There is reason, of course, for the prevalence
of anarchy, and for its flourishing condition, in countries where there are
no means of obtaining justice, and where the government is so bad that anything
seems preferable to submission to it, and where, too, nominally at least, it
is vested in one man. So that in Russia anarchy is comprehensible, and in Italy
too, and in Spain, in which countries it goes hand-in-hand with brigandage and
the camorra, a very vile system of justice, something like lynch law
on a grand scale. Here, where enormous and irreparable social grievances are
to be met with, one understands the existence of anarchy. But it is not easily
explained in a country like America, where there is real liberty, and where
a bad government falls, or always has a formidable opposition which brings about
its defeat when it seems on the verge of triumph.
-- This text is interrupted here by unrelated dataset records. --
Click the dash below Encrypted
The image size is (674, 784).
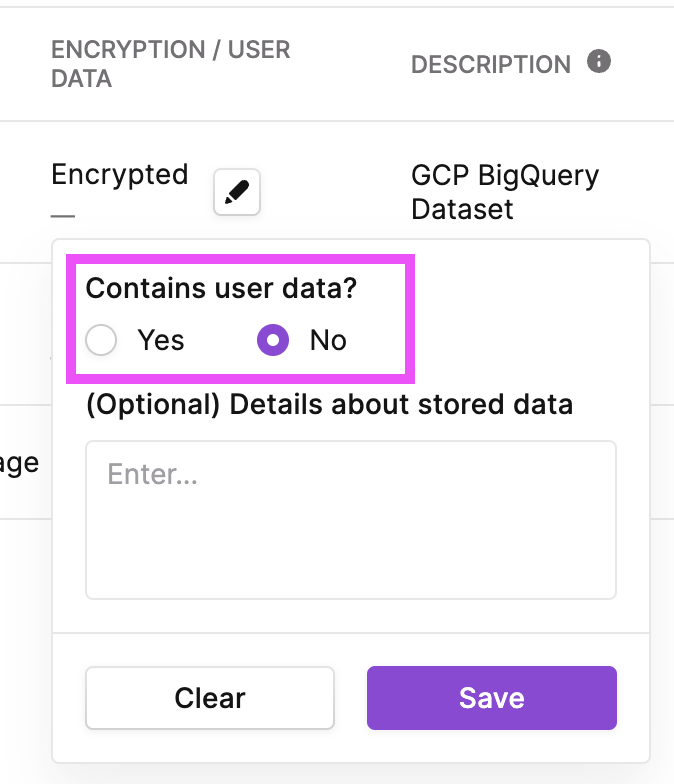click(x=63, y=216)
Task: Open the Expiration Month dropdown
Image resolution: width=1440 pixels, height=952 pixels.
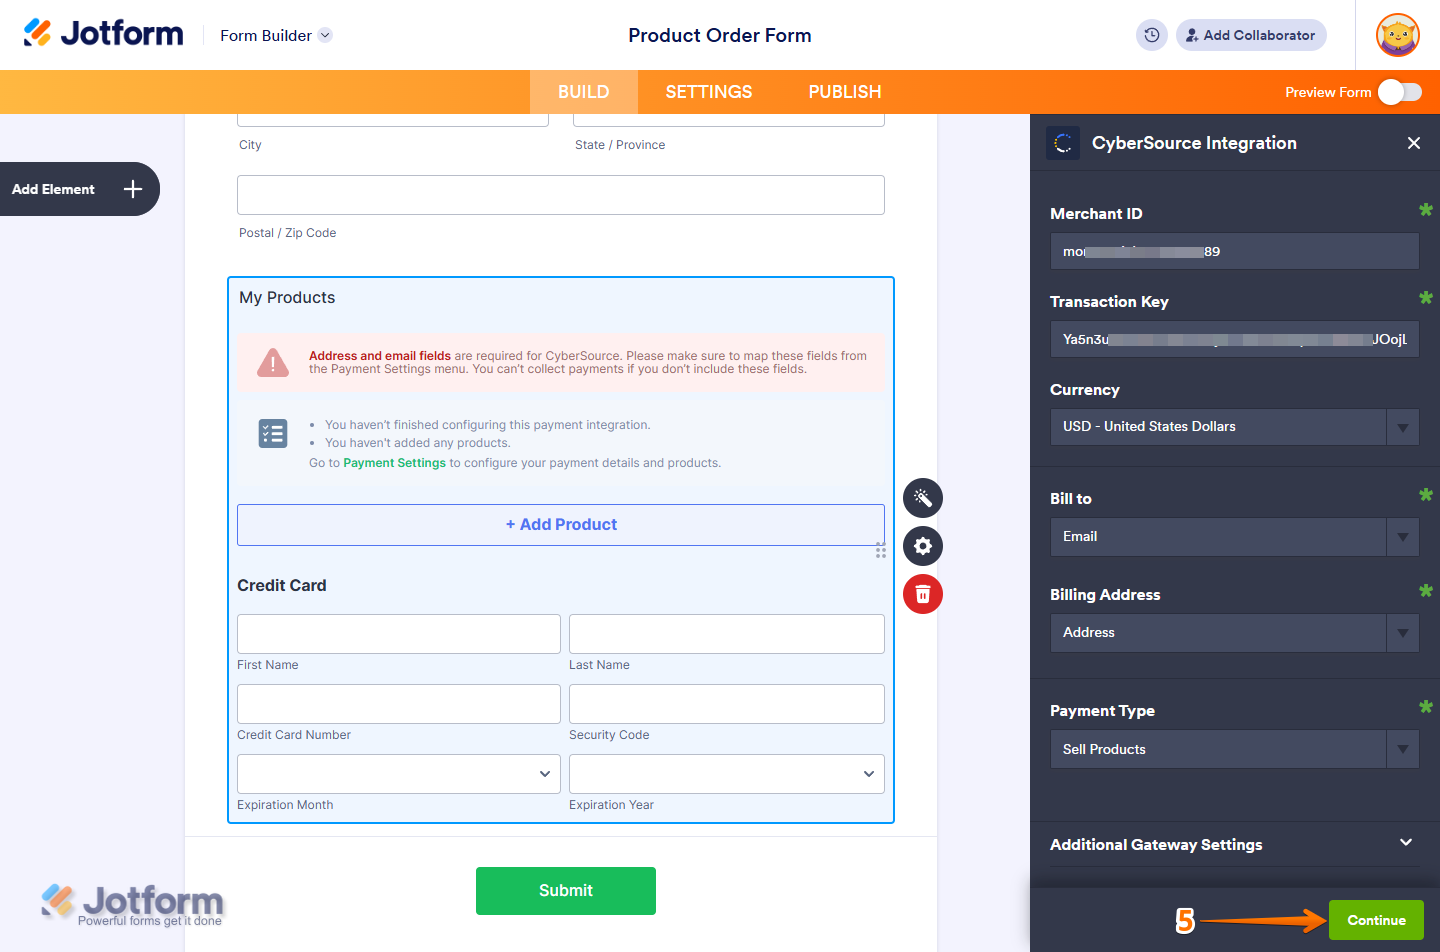Action: pyautogui.click(x=398, y=773)
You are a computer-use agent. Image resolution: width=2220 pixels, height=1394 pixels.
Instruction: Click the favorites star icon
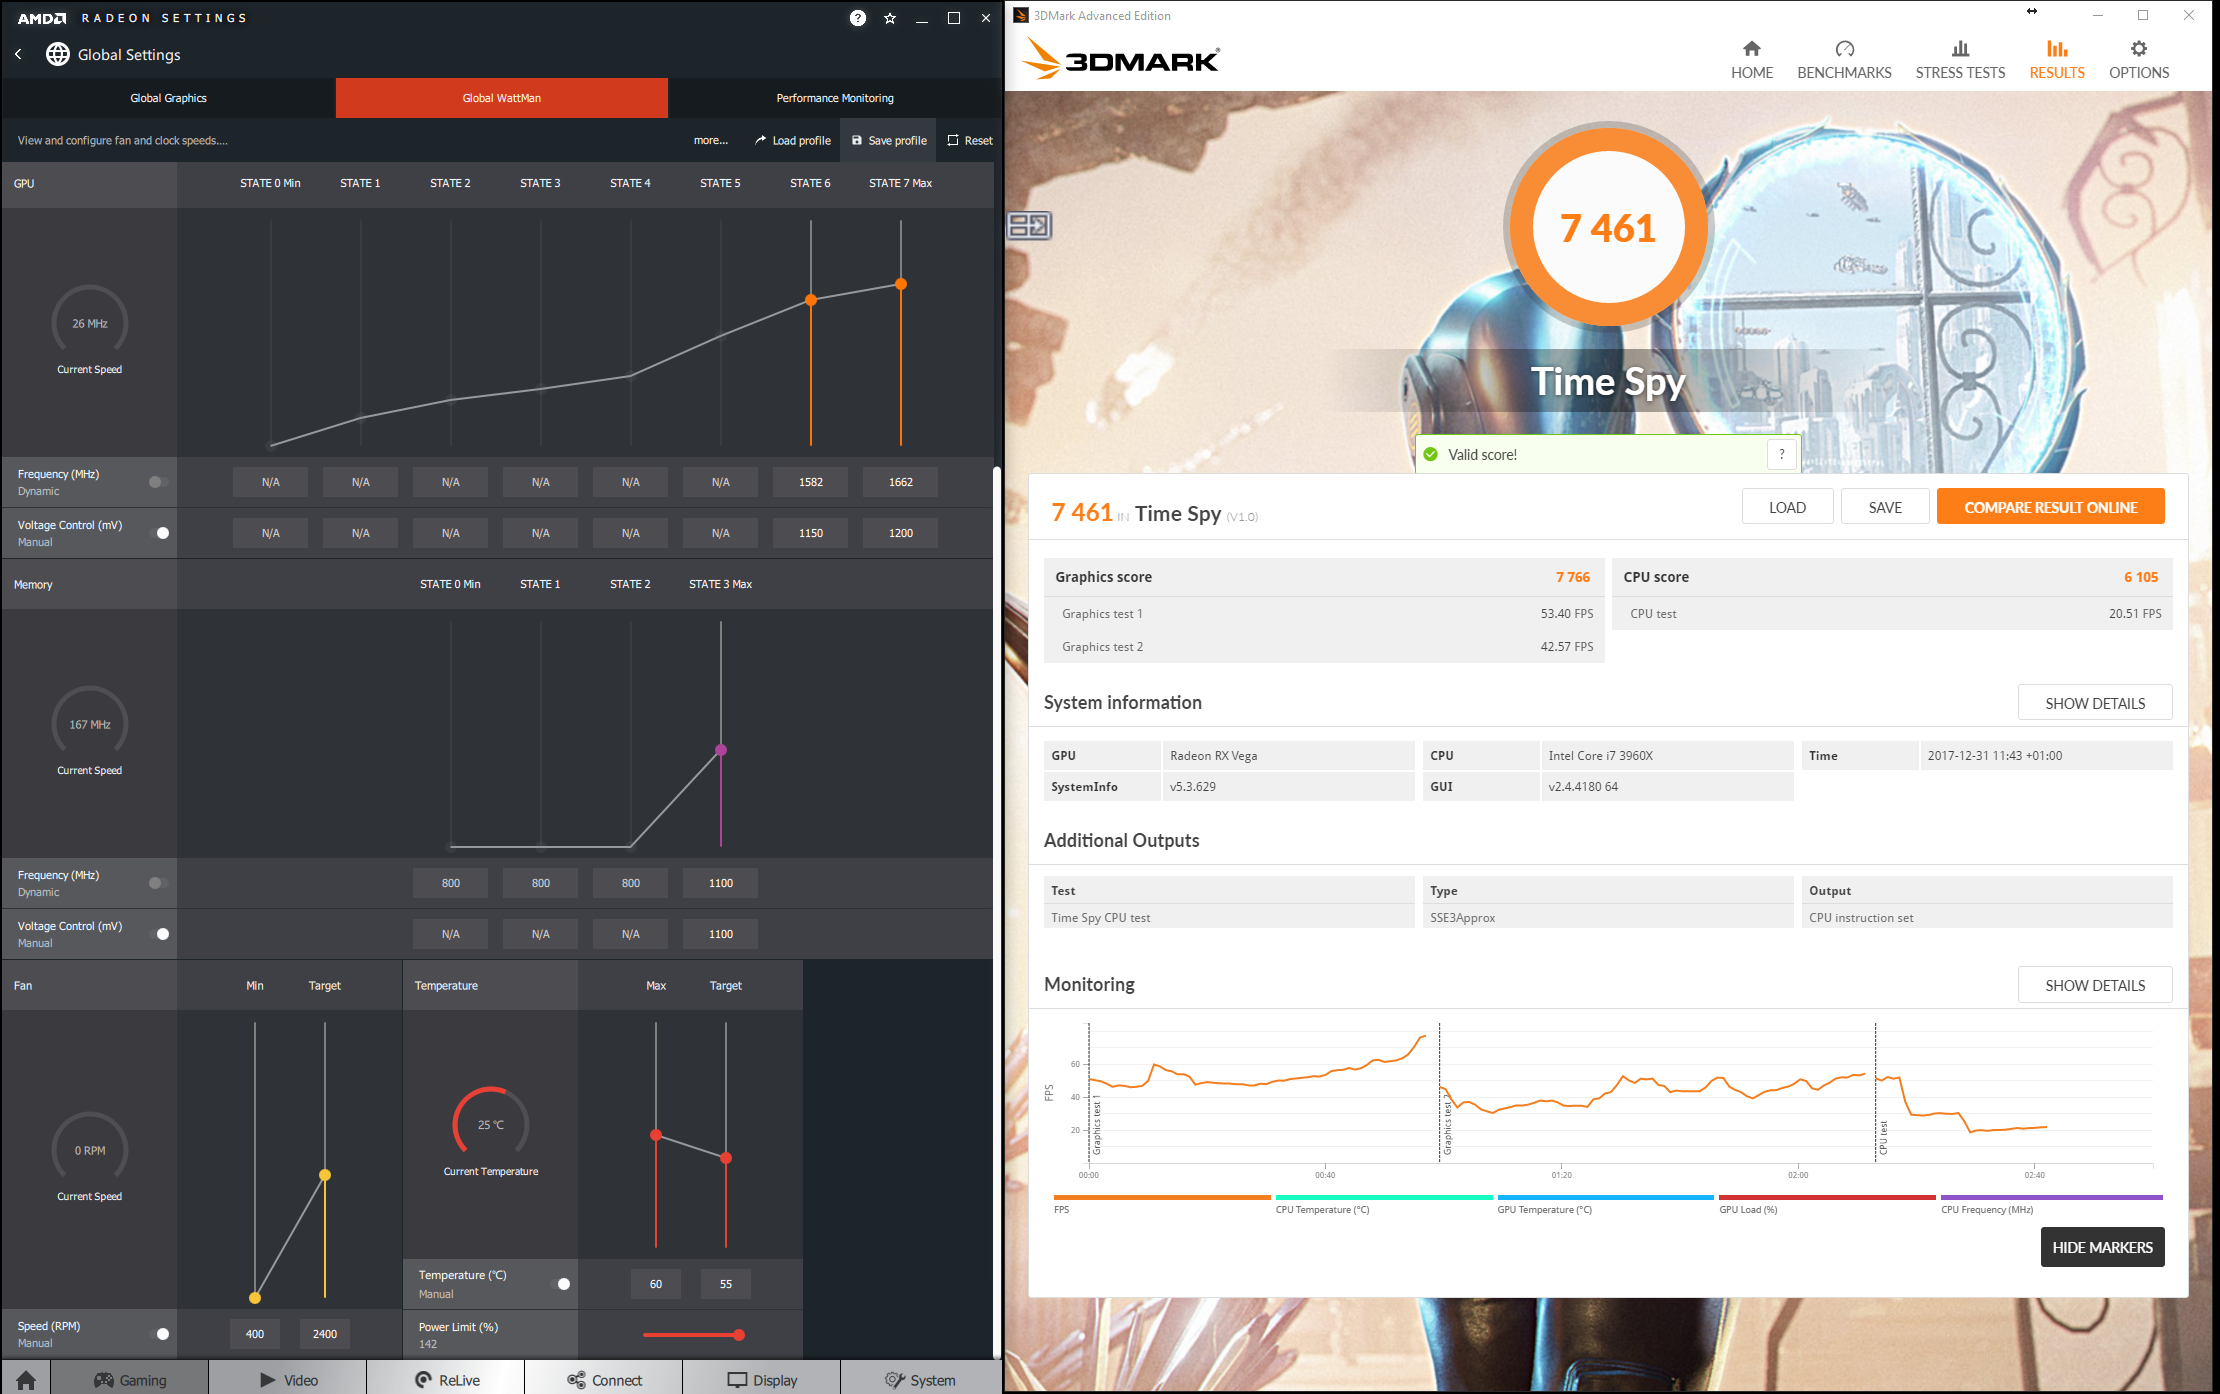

The excessive protectionism
and the imperialistic inclinations of the McKinley government had already found
strong opposition; there was hence no necessity for a fanatic to kill a man
who was not an omnipotent ruler, and whose successor might come from a party
with principles exactly the reverse of his.
But then, it will be asked, how is it that other
American Presidents have been slain, irrespective of the last? Here it must
be taken into consideration that the other assassins were not anarchists, but
that Guiteau was a maniac and Booth a fanactic [sic]—both under the sway
of party opinions. Now, apart from the fact that there are lunatics in all countries,
history supplies us with a foundation for these political crimes which redounds
entirely to the credit of America. In every country of the world where there
has been great liberty, it has been observed that the assassination of the heads
of parties has been easiest. The most glorious days of Venice and Florence and
Athens have been conspicuous for the murder of chiefs of the government. At
first sight this seems the veriest paradox, because we have said that this was
just what happened under the worst governments. Although, however, the causes
are contrary, the effects are alike: in the case of a bad government it is the
hope of killing in one man the evil condition of a country under his authority.
Here, it must be said, if attempts are numerous success is rare, owing to the
employment of police and soldiery who surround an autocrat, and the cowardice
engendered by tyranny. In very free countries the cause is quite different.
There it is the vehemence of the parties, which, buffeting one another like
the waves of the sea, break into extremes of fanaticism, and thence into political
crime. In America there have always been two or more parties violently at odds.
In the first half of the nineteenth century there were the Slave party and the
anti-Slave party; in the fifties, the Republicans and the Democrats; in the
seventies the Prohibition party sprang up, and after the Populists came the
gold Democrats. The furious struggles of so many parties often end in a victory
for what is good and right, but in the interval they influence the passionate
and the violent and the half-witted, and drive them to political assassination.
During the most flourishing period of Venetian liberty out of fifty doges nine
were exiled, ten deprived of their eyesight or killed, and five forced to abdicate.
At the time when liberty was at its height in Florence and Athens, the hostile
parties in turn banished their adversaries, or took away their vote. So that
while anarchist crime in Europe proves the desperation of peoples oppressed
by despotic tyranny, political murder in America, especially that of the Presidents—that
is of frequent recurrence—merely demonstrates the immediate fanaticism of parties
to whom liberty allows the fullest scope. Thus, Lincoln and Garfield, like McKinley,
are holy victims sacrificed on the altar of liberty.